Mary Fitzgerald 

Women Are Heroes by JR and Marc Berrebi – review

A collection of portraits by French 'urban artivist' JR describes tales of horror and hardship with startling beauty and power, writes Mary Fitzgerald
  
  

A poster created by French ‘urban artivist’ JR adorns a public space in Sierra Leone.
A poster created by French ‘urban artivist’ JR adorns a public space in Sierra Leone. Photograph: JR Photograph: JR/JR/Abrams

A big, beautiful book of intimate photos of women from Sierra Leone, Liberia, Sudan, Kenya, Brazil, India, Cambodia: you'd expect these portraits to describe tales of horror and hardship, and they do. There's a 13-year-old girl from Liberia who recalls her repeated rape during the civil war; a desperate mother of four confessing: "I want to give the baby that I am breastfeeding to people for free, because I have nothing." There's the opposite, too: a businesswomen from Nairobi's Kibera district proudly details how she makes and sells chips, and exhorts other women not to waste their lives waiting for men who have died, disappeared or abandoned them.

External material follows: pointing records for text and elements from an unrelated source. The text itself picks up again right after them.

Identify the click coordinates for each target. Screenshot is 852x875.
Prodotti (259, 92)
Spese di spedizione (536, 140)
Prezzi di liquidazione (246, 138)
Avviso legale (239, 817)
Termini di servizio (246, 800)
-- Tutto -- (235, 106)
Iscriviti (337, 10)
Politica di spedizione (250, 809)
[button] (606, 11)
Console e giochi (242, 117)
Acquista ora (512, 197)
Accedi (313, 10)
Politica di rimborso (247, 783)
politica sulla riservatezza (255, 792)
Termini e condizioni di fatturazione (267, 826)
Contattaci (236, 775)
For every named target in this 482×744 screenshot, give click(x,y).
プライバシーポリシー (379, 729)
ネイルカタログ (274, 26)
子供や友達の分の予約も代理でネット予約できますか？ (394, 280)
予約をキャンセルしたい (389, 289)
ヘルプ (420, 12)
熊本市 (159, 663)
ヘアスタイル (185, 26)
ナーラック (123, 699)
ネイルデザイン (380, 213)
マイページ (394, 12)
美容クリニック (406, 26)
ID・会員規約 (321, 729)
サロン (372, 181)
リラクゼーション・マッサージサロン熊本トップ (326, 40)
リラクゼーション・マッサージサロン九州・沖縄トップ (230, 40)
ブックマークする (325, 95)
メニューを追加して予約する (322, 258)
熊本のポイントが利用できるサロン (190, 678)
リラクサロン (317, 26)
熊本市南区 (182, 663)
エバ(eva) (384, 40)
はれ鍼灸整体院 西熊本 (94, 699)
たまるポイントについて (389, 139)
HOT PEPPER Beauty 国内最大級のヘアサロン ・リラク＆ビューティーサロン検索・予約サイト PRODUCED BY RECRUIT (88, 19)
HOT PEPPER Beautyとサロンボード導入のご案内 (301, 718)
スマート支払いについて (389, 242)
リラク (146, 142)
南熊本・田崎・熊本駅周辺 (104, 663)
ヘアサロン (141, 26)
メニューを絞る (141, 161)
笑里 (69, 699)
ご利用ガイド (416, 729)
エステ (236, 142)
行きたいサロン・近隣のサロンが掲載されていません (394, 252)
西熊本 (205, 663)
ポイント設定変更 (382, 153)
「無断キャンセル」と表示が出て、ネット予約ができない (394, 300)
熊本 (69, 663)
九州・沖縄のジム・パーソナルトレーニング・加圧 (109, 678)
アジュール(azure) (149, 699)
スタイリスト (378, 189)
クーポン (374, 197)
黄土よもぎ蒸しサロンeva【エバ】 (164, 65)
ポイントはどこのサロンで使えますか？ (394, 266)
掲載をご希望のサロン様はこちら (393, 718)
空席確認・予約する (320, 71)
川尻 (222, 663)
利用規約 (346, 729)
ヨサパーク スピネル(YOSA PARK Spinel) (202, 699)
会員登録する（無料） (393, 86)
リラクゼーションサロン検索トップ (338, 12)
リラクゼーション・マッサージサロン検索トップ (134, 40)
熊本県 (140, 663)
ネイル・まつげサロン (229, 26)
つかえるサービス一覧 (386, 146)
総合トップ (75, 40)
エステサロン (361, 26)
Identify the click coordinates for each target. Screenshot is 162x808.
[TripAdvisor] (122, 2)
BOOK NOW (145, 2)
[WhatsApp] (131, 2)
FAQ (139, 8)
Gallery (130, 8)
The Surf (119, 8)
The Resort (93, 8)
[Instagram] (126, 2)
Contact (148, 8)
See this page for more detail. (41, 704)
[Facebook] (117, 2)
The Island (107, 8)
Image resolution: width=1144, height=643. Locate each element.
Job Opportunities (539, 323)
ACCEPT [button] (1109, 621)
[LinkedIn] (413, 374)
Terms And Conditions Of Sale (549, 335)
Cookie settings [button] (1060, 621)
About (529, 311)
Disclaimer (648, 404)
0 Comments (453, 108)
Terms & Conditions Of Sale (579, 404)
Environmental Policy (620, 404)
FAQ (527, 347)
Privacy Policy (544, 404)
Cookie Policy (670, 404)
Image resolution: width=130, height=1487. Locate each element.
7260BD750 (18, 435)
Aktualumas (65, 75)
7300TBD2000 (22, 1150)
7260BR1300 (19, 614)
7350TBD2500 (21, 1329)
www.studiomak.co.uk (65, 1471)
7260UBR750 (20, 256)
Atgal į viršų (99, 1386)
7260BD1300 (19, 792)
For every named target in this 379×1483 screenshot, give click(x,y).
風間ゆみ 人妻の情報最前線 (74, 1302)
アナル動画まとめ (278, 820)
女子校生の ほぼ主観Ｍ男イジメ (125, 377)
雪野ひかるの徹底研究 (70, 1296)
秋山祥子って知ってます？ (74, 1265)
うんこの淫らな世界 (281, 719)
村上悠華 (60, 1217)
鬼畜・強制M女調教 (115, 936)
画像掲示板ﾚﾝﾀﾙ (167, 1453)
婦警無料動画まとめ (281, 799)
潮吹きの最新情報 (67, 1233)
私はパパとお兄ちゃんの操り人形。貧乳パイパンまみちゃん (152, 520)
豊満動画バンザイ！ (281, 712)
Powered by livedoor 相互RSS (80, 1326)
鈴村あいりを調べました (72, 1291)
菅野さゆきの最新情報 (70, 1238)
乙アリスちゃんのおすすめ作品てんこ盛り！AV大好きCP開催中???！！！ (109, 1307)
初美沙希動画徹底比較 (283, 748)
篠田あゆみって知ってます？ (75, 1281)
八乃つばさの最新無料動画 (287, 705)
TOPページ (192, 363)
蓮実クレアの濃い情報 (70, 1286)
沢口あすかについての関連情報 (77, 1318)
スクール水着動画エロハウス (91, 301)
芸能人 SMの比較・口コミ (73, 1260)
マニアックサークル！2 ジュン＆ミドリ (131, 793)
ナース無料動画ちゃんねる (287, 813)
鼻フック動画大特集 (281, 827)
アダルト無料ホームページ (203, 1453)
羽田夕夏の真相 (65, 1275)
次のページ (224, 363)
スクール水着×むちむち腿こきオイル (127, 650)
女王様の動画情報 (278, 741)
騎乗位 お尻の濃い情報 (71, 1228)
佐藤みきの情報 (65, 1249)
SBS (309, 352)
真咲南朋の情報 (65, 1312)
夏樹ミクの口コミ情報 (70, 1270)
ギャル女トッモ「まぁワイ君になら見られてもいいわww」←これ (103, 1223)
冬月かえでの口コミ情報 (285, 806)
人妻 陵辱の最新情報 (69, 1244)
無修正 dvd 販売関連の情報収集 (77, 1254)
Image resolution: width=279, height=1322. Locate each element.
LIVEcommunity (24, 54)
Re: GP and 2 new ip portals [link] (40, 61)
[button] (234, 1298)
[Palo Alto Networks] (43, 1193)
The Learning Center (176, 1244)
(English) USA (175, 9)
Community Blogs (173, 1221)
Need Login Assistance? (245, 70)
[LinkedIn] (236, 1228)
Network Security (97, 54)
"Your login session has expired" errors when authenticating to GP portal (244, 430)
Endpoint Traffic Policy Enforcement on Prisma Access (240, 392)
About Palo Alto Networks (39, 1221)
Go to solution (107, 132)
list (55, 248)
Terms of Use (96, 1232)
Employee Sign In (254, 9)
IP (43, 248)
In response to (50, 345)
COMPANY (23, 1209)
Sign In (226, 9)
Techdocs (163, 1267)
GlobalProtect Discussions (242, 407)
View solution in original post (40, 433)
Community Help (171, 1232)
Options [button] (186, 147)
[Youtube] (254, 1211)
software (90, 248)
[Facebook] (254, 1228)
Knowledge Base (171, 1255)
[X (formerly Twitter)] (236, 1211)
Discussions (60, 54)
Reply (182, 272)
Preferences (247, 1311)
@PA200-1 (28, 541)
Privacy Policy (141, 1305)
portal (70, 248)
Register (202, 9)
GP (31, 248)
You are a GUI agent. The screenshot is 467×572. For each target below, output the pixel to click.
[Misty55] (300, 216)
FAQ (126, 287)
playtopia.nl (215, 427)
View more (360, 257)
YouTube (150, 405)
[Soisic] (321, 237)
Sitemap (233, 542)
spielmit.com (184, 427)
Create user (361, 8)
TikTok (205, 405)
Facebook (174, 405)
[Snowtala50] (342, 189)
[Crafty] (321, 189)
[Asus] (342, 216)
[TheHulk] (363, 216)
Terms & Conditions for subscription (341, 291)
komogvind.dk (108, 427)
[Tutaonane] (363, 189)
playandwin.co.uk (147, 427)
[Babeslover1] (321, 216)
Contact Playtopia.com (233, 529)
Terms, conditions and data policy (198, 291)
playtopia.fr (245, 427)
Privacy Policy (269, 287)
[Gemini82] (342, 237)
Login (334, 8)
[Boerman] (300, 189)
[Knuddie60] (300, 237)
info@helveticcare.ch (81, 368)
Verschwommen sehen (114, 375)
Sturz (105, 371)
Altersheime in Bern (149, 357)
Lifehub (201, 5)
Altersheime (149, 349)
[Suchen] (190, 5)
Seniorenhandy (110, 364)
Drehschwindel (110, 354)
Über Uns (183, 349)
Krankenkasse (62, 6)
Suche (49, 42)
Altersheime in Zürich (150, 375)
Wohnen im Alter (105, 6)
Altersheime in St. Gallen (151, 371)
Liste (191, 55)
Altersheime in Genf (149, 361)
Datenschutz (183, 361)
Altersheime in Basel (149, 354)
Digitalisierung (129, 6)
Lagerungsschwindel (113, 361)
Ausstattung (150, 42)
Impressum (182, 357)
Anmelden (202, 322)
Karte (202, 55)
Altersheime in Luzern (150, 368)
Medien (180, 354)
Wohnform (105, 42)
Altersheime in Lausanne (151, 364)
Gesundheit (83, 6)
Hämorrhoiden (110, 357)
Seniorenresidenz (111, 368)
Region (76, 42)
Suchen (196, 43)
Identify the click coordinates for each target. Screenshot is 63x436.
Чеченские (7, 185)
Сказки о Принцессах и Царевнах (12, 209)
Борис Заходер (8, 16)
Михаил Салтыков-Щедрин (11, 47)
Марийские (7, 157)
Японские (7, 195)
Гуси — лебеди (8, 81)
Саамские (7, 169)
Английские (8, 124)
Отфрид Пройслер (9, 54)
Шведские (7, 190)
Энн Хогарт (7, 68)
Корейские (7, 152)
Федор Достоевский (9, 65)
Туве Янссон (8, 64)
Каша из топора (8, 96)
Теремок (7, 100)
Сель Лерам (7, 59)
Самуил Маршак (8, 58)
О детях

But what sets this work apart is the life the portraits acquire after they are taken. For French "urban artivist" JR, and winner of last year's TED prize, photographs are only the beginning of the creative process. Working with a huge team (more than 100 for this project), he pastes enormous posters of the captured images in public spaces all over the world – on the walls of churches and mosques, the sides of buses, trains, favela walls and stairwells, on the bottom of an empty swimming pool. Sometimes the person pictured has an intimate relationship with the location; one woman he met had escaped a life sifting through rubbish in an acrid dump on the outskirts of Phnom Penh. She took him back there to show him it, and eventually allowed her photographed eyes to be pasted to the side of a rubbish truck, so that her gaze now looks out at the life she left behind. Other times, the choice is a simple response to an obvious need: the post-election violence that swept Kibera left many houses without roofs, so the team put up tarpaulin with the eyes of residents printed on them.

The book, then, is both a series of portraits, and portraits of portraits: of photographs taken in Phnom Penh, New Delhi, Rio de Janeiro, New York and elsewhere which show the images transposed on to urban landscapes, and often capture the reactions of passers-by. JR and his team never stick to one medium. Sometimes (as in India) they stencil the outlines of images on to the side of buildings, so that they only begin to take shape when dust has settled on them; other times they project stills or video installations on to landmark pieces of architecture. And while this project is a celebration of the heroism of women living through hardship, men aren't absent either; we catch glimpses of tough guys in Rio's favelas looking on as the volunteer artists work, and of children reacting to the art that has suddenly popped up in the urban landscape.

It would be easy to be cynical about what the foreword calls "Participative Art or Art 2.0" (the latter moniker should be banned). But the work's beauty and power is undeniable. When one onlooker in Monrovia didn't know what an art exhibition was, another person explained it thus: "You have been here for a moment looking at the portraits, asking questions, trying to understand. During that time, you haven't thought about what you will eat tomorrow. This is art."